• [DATA SUPPLIED]
▼
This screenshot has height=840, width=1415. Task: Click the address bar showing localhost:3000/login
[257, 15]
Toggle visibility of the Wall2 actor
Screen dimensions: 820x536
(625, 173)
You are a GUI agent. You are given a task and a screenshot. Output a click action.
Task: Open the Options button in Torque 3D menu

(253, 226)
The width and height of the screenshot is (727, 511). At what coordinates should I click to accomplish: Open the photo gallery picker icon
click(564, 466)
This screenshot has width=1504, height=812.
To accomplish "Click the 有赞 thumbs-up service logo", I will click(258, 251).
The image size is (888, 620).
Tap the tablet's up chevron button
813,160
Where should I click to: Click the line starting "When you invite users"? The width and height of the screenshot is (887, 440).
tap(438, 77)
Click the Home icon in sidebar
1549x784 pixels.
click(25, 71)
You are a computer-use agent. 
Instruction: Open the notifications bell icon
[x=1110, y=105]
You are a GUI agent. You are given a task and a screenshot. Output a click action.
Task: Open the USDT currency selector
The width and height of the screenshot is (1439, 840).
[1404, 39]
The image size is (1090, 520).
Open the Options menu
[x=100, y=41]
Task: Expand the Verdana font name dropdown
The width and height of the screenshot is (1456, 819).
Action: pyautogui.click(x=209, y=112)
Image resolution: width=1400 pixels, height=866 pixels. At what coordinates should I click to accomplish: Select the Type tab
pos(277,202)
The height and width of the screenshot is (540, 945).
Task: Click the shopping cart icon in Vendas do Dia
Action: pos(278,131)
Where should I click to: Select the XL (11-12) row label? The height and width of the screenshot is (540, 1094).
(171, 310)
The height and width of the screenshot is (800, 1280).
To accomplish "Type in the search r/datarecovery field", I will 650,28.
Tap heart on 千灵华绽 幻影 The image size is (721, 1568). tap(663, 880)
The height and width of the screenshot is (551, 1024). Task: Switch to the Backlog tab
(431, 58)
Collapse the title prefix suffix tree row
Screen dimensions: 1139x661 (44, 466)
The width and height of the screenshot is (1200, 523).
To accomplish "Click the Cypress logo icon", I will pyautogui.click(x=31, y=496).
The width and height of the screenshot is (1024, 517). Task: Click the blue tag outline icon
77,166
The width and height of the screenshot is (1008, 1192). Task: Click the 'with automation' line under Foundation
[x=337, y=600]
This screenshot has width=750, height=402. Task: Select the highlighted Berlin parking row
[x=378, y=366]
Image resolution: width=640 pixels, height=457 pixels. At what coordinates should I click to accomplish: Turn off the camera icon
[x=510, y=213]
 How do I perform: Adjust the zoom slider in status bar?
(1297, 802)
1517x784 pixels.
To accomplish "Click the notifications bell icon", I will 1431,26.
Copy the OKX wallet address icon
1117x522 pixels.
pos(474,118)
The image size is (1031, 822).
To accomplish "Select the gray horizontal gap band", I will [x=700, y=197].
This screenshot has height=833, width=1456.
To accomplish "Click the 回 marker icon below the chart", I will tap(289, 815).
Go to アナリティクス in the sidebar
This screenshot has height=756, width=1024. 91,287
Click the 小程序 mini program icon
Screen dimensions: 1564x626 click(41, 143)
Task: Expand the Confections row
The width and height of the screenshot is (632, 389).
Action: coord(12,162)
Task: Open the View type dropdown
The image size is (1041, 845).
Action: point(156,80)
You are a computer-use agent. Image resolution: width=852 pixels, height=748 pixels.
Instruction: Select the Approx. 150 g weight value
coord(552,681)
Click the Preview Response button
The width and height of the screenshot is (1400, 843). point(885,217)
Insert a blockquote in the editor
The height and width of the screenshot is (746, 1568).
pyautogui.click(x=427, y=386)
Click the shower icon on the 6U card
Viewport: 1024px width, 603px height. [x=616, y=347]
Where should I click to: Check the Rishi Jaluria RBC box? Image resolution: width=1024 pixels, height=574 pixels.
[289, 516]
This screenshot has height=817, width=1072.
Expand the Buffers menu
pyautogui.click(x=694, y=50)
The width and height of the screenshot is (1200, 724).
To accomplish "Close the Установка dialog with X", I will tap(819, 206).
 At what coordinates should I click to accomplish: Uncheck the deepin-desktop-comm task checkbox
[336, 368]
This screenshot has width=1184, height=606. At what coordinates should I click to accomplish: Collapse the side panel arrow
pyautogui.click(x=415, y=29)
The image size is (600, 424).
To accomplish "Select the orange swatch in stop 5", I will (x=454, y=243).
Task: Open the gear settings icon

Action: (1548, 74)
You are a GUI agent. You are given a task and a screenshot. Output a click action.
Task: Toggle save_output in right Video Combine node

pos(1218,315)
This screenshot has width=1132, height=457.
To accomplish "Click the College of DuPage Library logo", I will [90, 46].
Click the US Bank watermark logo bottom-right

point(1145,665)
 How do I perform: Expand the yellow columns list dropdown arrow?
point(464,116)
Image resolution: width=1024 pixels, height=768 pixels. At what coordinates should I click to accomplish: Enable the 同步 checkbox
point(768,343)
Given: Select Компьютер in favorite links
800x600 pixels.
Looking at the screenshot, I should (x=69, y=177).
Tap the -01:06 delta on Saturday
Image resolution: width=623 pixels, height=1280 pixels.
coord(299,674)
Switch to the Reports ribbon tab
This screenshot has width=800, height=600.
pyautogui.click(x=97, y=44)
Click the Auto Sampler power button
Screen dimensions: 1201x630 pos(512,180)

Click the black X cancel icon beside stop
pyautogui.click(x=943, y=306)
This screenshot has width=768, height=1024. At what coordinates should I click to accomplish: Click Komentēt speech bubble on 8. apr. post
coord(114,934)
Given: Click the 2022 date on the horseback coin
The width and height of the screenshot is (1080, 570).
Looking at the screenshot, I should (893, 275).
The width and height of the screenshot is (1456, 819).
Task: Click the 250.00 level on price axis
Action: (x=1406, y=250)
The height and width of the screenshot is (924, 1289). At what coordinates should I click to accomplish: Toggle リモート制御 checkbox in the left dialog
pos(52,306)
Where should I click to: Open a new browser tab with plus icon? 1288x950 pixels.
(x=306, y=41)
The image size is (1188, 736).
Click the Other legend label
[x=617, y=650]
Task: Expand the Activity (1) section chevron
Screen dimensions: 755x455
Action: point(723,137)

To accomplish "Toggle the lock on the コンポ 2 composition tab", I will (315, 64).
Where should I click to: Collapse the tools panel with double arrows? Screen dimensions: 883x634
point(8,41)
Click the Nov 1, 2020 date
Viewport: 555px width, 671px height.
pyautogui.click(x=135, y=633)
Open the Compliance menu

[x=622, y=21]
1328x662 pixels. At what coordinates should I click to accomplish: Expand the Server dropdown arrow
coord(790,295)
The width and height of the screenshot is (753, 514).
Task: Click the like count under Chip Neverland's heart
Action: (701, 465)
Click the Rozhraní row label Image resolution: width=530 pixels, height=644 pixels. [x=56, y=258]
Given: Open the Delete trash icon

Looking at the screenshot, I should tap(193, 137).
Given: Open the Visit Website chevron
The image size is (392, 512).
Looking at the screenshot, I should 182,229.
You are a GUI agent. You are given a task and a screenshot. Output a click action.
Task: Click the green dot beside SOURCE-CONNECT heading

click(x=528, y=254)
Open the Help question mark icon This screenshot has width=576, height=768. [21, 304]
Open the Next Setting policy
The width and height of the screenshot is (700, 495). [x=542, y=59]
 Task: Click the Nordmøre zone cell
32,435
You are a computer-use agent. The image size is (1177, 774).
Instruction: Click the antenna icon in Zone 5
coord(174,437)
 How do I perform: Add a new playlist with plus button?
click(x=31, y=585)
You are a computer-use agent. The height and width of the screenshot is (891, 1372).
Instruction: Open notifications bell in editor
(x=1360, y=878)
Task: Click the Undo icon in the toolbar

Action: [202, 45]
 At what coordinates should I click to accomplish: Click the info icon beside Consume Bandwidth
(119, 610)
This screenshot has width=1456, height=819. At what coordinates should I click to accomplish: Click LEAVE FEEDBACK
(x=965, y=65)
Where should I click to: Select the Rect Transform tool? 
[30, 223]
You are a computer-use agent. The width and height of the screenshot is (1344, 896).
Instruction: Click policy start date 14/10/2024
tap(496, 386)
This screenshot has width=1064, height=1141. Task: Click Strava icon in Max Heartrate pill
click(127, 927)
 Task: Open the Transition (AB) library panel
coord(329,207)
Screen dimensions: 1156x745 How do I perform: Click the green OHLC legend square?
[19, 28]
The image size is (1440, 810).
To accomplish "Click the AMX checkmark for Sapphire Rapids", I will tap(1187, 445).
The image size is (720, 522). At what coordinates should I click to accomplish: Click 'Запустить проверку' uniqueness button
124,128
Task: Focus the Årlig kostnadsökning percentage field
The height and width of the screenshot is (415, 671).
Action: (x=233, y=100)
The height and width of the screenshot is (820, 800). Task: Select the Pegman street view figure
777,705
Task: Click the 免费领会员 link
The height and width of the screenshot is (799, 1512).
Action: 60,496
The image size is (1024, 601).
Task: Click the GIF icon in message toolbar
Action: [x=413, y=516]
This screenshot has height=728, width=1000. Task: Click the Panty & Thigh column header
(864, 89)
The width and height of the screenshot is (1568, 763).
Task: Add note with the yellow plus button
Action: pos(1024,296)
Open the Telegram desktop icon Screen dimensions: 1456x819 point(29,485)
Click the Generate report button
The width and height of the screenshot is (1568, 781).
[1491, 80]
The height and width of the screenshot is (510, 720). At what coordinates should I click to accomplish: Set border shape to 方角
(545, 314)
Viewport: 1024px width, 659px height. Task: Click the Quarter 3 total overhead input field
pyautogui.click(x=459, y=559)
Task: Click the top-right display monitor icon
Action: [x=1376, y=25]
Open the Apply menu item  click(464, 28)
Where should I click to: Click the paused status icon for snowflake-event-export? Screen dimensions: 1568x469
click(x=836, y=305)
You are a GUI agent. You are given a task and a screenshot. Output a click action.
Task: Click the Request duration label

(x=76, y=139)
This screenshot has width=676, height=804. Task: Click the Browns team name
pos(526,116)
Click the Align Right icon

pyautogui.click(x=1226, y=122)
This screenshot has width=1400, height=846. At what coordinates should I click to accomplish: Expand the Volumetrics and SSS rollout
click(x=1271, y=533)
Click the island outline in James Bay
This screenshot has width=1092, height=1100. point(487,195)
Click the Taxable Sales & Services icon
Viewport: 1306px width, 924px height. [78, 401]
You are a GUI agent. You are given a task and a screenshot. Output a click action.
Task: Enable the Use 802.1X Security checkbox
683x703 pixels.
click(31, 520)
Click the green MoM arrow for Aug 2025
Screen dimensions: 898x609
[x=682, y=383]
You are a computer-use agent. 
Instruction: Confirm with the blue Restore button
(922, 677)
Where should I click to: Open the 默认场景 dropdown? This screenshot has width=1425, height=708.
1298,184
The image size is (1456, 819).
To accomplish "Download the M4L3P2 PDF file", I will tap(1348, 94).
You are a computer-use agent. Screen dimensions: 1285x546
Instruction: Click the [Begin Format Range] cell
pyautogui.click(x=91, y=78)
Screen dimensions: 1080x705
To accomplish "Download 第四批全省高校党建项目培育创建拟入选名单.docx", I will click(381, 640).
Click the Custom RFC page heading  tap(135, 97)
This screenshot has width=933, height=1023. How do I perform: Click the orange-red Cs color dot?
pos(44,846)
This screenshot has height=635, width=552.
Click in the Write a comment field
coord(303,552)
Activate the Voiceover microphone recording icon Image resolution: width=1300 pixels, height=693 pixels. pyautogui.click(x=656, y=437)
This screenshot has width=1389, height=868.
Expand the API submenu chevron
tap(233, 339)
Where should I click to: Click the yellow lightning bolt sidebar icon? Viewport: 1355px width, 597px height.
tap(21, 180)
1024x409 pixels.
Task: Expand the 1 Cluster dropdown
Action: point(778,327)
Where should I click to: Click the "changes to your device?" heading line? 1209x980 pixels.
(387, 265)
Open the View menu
▲
• [YOUR OBJECTIVE] Quote the items above word for word, from their first line through the line that contains "Action: pyautogui.click(x=209, y=112)", including that line.

• [SOLUTION TO THIS PROBLEM]
This screenshot has height=840, width=1415. Task: Click the address bar showing localhost:3000/login
[257, 15]
Toggle visibility of the Wall2 actor
Screen dimensions: 820x536
(625, 173)
You are a GUI agent. You are given a task and a screenshot. Output a click action.
Task: Open the Options button in Torque 3D menu

(253, 226)
The width and height of the screenshot is (727, 511). At what coordinates should I click to accomplish: Open the photo gallery picker icon
click(564, 466)
This screenshot has width=1504, height=812.
To accomplish "Click the 有赞 thumbs-up service logo", I will click(258, 251).
The image size is (888, 620).
Tap the tablet's up chevron button
813,160
Where should I click to: Click the line starting "When you invite users"? The width and height of the screenshot is (887, 440).
tap(438, 77)
Click the Home icon in sidebar
1549x784 pixels.
click(25, 71)
You are a computer-use agent. 
Instruction: Open the notifications bell icon
[x=1110, y=105]
You are a GUI agent. You are given a task and a screenshot. Output a click action.
Task: Open the USDT currency selector
The width and height of the screenshot is (1439, 840).
[1404, 39]
The image size is (1090, 520).
Open the Options menu
[x=100, y=41]
Task: Expand the Verdana font name dropdown
The width and height of the screenshot is (1456, 819).
Action: pyautogui.click(x=209, y=112)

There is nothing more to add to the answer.